I argue that (1) is actually a *much* better choice. Yes, it is 
fundamental. It extends the basic architecture of HTTP (hat tip to Roy 
Fielding) by extending REST into RESS (REpresentational State 
Synchronization). It adds a new basic feature to HTTP— the ability to 
subscribe to any resource, and get notified of its changes over time; 
throughout the entire web and HTTP ecosystem. Clients will stop guessing 
whether to reload cache, and will stop making redundant requests. 
Servers—which *authoritatively know* when resources change—will promise 
to tell clients, automatically, and optimally. Terabytes of bandwidth 
will be saved. Millions of lines of cache invalidation logic will be 
eliminated. Quadrillions of dirty-cache bugs will disappear. In time, 
web browser "reload" buttons will become obsolete, across the face of earth.

The alternative (2) is to add subscriptions on top of a WebSocket or 
WebTransport API, separate from HTTP resource semantics. But then HTTP 
resources themselves will not be subscribable. Programmers will be 
annoyed, and limit their use of HTTP to bootstrapping the initial HTML, 
CSS and Javascript; migrating all the interesting state onto this 
separate WebSocket or WebTransport mechanism, which will then require 
more and more of HTTP's features being added back into it: like (a) 
being able to GET the state, and also PUT changes to the it, over (b) 
multiple content-types (e.g. text/json, text/html, and image/png), while 
(c) supporting various PATCH types, across (d) a full-featured network 
of Proxies, Caches, and CDNs to scale the network. In conclusion, choice 
(2) leads to reinventing HTTP, within a WebSocket/Transport... on top of 
HTTP.

The clear way forward is subscribing directly to HTTP and REST state. An 
elegant way to see this is extending Request/Response into 
Request/Multiresponse. The Subscription can be a Request that receives 
multiple Responses, one for each update to the resource. There are many 
ways to format a Multiresponse; here's a straightforward and 
backwards-compatible option:

           Request:

              GET /chat
              Subscribe: timeout=10s

           Response:

              HTTP/1.1 104 Multiresponse
              Subscribe: timeout=10s
              Current-Version: "3"

              HTTP/1.1 200 OK
              Version: "2"
              Parents: "1a", "1b"
              Content-Type: application/json
              Content-Length: 64

              [{"text": "Hi, everyone!",
                "author": {"link": "/user/tommy"}}]
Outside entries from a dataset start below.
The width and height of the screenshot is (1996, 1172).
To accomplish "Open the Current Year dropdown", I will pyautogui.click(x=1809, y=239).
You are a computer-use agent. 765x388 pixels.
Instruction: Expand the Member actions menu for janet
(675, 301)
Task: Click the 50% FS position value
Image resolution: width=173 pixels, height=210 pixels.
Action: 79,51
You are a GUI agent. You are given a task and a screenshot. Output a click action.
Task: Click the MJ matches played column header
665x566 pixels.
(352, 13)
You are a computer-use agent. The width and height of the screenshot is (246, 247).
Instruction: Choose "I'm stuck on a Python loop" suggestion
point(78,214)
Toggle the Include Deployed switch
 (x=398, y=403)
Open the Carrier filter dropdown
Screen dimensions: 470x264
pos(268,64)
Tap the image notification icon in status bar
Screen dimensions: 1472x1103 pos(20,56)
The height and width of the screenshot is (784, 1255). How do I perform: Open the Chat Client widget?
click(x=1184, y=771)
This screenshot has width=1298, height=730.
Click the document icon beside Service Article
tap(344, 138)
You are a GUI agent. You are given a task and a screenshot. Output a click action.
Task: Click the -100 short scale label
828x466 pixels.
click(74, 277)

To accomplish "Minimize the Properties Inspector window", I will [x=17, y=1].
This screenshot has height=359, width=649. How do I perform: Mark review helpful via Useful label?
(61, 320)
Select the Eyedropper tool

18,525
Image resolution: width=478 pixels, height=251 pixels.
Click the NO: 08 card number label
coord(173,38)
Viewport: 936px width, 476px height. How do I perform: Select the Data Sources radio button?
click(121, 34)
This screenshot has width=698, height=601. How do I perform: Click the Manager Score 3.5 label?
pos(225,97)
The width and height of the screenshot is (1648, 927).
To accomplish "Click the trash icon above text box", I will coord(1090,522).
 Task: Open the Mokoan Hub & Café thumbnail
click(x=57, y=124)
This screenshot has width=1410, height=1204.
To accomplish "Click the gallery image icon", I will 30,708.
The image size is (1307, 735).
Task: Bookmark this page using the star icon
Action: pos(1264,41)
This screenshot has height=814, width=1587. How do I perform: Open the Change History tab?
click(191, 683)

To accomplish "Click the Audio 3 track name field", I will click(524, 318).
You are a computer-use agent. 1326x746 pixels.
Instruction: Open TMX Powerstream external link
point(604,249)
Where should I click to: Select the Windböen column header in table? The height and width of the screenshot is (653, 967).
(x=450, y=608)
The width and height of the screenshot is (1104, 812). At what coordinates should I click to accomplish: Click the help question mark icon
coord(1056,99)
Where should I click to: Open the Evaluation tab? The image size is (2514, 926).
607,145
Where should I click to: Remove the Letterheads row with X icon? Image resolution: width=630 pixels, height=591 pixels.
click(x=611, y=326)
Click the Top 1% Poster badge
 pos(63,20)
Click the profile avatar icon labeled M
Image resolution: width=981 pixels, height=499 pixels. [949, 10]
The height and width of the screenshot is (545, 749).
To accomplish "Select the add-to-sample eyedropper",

              HTTP/1.1 200 OK
              Version: "3"
              Parents: "2"
              Content-Type: application/json
              Merge-Type: sync9
              Content-Length: 117

              [{"text": "Hi, everyone!",
                "author": {"link": "/user/tommy"}}
               {"text": "Yo!",
                "author": {"link": "/user/yobot"}]

This is backwards-compatible because it encodes multiple responses into 
a regular response body that naïve intermediaries will just pass along 
blindly, like SSE. But upgraded H2 and H3 implementations can have 
native headers & body frames that repeat. It's all quite elegant. It 
fits right into HTTP. It feels as if HTTP was designed to make it possible.

We can add subscriptions to the basic fabric of HTTP, and free 
application programmers from having to write cache-invalidation logic. 
This will (a) eliminate bugs and code complexity; while simultaneously 
(b) improving performance across the internet, and (c) giving end-users 
the functionality of a realtime web by default. This is a fundamental 
change, but it is overwhelming beneficial. Then we can update Roy's 
dissertation. It's a good one, and deserves our care.